I found that I can calculate the residue at the closest pole to the contour from the right since $z \rightarrow o$, which in my case is a 2nd order pole $s= -\alpha$, where $\alpha$ is a positive real number
\begin{align} f(z)=& ~G^{3,1}_{2,3}\left(z\bigg|{-\alpha,1-\alpha\atop 0,-\alpha,-\alpha}\right)% = \frac{1}{2 \pi i} \int_C \frac{\Gamma^2(-\alpha-s)\Gamma(-s)}{1}\frac{\Gamma(1+\alpha+s) }{\Gamma(1-\alpha-s)} z^s ds \end{align}
This leads to having two poles to the right of the contour, simple pole at s=0 and 2nd order pole at $s= -\alpha$, then the closest pole is $s= -\alpha$. So, to calculate the residue at the 2nd order pole, I tried the following: \begin{align} \bar{f}(z)=& \operatorname*{Res}_{s=-\alpha}\left(\frac{\Gamma(s)\Gamma(s+1-\alpha)\Gamma(1-s)}{s}z^{-s}\right)\\% =& \frac{1}{(2-1)!} \lim_{s\rightarrow -\alpha} \frac{d}{ds} \big[(s+\alpha)^2~\frac{\Gamma^2(-\alpha-s)\Gamma(-s)}{1}\frac{\Gamma(1+\alpha+s) }{\Gamma(1-\alpha-s)} z^s\big] \end{align}
I do not know how to proceed from here.

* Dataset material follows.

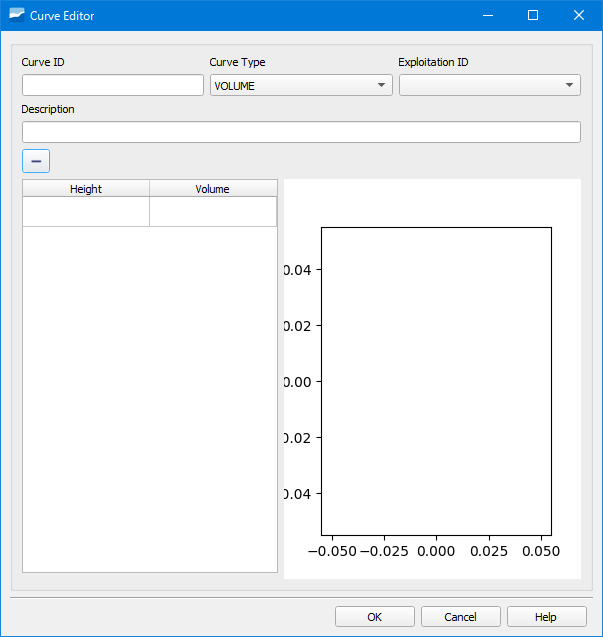This screenshot has height=637, width=603.
Task: Click the Exploitation ID label text
Action: pyautogui.click(x=433, y=62)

Thank you in advance
The integrand is $\Gamma^2(-\alpha - s) g(s)$, where $g$ is regular at $-\alpha \not \in \mathbb Z$. Then $$-\operatorname*{Res}_{s = -\alpha} \Gamma^2(-\alpha - s) g(s) = -\operatorname*{Res}_{s = -\alpha} \frac {\pi^2 g(s)} {\Gamma^2(1 + \alpha + s)} \, \csc^2 \pi (\alpha + s) = \\ -\frac d {ds} \frac {g(s)} {\Gamma^2(1 + \alpha + s)} \bigg\rvert_{s = -\alpha} = -\Gamma(\alpha) z^{-\alpha} (\ln z - \psi(\alpha)).$$